Unsafe food
The New York Times recently published an article demonstrating that China is not our sole source of concern over contaminated food. Relying heavily upon FDA data and former employees of the FDA, the Times revealed some stunning and troubling statistics. The FDA inspects only one percent of the food shipments entering the United States. Despite this limited sampling, it stopped 2723 shipments from China, 2620 shipments from India, 1876 shipments from Mexico and 887 shipments from the Dominican Republic--just to name the more commonly identified sources of contaminated food. If this many shipments of contaminated food were identified in the one percent of shipments that were investigated, imagine what entered the country in the other 99 percent?
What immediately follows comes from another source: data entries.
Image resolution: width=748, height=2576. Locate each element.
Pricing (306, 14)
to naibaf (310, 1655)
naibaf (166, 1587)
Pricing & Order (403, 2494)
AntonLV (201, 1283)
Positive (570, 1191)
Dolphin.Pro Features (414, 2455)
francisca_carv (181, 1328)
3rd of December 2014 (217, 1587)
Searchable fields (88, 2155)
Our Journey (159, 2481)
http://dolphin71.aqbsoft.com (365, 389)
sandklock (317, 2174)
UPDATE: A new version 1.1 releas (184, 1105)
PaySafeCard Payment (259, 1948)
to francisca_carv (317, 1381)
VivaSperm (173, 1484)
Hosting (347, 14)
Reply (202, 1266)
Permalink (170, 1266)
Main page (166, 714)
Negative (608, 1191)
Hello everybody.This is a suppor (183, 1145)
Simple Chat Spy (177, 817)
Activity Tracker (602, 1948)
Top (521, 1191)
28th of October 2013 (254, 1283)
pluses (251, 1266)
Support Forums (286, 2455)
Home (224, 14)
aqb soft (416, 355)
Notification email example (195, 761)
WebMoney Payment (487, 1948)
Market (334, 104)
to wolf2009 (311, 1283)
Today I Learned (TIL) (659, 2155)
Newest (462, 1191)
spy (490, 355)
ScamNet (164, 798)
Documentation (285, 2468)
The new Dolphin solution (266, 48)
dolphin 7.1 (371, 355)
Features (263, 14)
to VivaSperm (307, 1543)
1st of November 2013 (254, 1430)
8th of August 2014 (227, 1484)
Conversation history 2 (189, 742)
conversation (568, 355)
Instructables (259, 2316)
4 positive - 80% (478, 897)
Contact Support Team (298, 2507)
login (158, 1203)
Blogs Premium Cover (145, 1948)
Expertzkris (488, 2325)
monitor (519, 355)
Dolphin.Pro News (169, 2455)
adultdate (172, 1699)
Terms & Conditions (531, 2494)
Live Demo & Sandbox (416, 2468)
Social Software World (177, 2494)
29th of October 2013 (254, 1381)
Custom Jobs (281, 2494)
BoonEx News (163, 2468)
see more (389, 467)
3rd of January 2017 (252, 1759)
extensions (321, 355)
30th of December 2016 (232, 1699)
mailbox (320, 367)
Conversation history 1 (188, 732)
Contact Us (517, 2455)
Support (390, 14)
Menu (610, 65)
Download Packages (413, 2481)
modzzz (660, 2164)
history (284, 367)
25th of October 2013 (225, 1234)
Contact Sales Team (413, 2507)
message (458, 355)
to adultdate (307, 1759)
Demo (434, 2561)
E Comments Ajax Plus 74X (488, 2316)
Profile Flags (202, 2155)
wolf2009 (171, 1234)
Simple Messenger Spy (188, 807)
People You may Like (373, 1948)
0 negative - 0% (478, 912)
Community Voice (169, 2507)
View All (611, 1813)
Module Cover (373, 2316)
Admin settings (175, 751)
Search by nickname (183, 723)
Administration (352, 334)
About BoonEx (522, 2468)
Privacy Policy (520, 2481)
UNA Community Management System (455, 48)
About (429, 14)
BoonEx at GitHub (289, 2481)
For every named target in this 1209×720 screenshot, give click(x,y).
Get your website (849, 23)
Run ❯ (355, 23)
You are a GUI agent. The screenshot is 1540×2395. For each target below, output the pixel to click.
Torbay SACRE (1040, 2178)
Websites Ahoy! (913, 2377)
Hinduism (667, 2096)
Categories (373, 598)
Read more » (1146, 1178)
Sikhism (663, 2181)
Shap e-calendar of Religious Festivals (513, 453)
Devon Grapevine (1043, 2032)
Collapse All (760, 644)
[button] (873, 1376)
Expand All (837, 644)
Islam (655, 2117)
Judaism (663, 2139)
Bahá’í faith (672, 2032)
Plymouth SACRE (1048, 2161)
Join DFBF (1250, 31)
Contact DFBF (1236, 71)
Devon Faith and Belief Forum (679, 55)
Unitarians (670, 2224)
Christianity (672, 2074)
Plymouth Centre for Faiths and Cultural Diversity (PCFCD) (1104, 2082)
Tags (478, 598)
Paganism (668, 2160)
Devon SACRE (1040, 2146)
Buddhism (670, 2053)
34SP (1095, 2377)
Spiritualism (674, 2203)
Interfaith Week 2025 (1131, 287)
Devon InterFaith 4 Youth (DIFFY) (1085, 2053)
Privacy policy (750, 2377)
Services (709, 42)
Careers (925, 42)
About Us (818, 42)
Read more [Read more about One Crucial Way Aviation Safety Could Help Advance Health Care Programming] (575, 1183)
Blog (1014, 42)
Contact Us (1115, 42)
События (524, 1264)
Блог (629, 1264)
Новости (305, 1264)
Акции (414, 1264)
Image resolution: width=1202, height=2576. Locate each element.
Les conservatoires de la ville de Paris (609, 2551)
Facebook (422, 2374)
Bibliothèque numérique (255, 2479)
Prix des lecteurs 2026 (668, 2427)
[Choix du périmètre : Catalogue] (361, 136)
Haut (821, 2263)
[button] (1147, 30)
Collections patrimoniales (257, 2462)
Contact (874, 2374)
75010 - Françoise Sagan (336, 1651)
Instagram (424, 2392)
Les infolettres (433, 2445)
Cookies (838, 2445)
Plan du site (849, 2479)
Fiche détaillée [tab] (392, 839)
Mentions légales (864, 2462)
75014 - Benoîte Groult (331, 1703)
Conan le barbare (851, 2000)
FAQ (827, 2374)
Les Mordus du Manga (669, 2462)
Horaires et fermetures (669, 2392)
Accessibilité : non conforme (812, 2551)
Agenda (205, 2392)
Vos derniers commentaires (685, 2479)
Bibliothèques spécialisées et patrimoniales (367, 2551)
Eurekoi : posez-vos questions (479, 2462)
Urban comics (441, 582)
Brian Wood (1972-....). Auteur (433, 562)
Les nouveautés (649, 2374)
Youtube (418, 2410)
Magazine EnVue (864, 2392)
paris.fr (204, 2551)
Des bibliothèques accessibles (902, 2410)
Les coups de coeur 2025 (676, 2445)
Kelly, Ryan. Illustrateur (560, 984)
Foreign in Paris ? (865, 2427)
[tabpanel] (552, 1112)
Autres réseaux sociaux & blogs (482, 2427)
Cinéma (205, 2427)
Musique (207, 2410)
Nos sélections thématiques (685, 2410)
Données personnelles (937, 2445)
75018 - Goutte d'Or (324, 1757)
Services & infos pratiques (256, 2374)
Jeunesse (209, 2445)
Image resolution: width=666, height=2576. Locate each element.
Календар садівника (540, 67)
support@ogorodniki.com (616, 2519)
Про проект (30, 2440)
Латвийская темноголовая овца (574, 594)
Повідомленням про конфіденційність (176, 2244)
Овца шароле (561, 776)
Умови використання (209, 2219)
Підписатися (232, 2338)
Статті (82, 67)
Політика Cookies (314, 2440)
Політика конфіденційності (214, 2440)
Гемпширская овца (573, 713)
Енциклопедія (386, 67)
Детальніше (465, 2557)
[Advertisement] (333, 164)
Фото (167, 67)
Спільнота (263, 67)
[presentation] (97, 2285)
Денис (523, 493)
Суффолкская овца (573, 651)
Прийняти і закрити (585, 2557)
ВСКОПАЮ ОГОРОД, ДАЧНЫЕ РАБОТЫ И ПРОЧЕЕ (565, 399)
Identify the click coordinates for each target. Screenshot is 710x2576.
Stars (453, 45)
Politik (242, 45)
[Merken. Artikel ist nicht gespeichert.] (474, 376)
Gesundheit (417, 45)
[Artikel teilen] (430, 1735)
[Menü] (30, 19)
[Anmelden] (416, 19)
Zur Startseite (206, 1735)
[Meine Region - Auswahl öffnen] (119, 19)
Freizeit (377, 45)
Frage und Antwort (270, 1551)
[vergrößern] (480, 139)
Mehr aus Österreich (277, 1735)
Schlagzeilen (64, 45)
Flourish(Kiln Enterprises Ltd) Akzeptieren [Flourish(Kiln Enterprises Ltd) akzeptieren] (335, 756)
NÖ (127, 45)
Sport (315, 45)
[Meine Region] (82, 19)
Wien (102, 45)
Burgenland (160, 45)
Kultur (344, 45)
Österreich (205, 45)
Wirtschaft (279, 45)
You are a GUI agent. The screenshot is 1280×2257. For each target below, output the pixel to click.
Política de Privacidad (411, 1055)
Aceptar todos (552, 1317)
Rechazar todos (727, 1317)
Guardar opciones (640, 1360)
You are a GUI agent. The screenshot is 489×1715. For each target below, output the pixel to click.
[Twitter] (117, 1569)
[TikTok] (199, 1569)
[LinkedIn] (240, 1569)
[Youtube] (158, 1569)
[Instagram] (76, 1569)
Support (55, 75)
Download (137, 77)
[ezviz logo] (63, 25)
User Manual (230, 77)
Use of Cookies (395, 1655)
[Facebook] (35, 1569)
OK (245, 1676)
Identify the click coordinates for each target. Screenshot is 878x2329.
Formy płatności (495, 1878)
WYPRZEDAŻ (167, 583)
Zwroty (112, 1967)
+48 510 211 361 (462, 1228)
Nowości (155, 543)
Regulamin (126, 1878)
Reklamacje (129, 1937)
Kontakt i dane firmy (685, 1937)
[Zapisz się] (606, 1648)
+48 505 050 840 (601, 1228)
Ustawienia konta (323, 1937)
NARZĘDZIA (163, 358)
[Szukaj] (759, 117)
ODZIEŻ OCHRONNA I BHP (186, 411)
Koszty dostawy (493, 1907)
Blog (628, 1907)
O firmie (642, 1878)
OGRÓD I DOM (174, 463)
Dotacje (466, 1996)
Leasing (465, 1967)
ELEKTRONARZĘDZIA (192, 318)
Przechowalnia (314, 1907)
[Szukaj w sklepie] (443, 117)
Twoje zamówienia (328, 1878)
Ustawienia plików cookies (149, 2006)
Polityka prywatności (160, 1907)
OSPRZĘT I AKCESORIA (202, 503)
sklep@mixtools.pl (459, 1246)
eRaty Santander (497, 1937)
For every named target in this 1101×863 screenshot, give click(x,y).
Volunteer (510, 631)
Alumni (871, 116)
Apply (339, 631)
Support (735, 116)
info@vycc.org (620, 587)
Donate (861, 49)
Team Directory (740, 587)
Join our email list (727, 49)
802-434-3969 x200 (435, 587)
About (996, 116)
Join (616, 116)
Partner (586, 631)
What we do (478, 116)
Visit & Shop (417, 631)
Salmonella was the primary reason food from India was rejected, and it was found in black pepper, coriander powder and shrimp, for example. Indian government representatives blamed food contamination on the fact that so many foods are processed in very small facilities, making it impossible to regulate. Chinese authorities offered similar excuses and estimated that twenty percent of the Chinese food manufacturing industry is tainted or substandard. The primary reason for stopping food from Mexico was the description "filthy", and foods rejected included lollipops, crabmeat and dried chili. It was suggested that Mexican products are more thoroughly inspected because of the entry of Mexican products by highway, rather than through ports.
Chinese imports to the U.S., which totalled more than $288 billion dollars in 2006, resulted in food alerts or bans 391 times in 2006, and a ban on the import of five species of farm-raised seafood. Import alerts were also announced, in May of 2007, on Mexican cantaloupe and basmati rice from India. Produce from the Dominican was stopped on 817 occasions in 2006, usually because traces of illegal pesticide were identified. Candy from Denmark was impounded 520 times, due to mislabeling.
Authorities noted that while food imports have virtually exploded in the past 10 years, the staffing of FDA inspection facilities has actually declined, and a plan to adequately staff them was shelved in 2003 due to budgetary constraints. Nancy M. Childs, a professor of food marketing from St. Joseph University in Philadelphia, noted that the problems we have experienced are an expected byproduct of downward price pressure: the defective or unsafe products identified are coming from economies and cultures where cheap products can be produced with little regulation and no enforcement.
Hopefully you can trust your local grocer, if you are fortunate enough to have one. For people who shop at price-driven giants like Wal-Mart, who buy in enormous quantities in a world economy, the traditional health and food protection that we Americans have long taken for granted is no longer viable.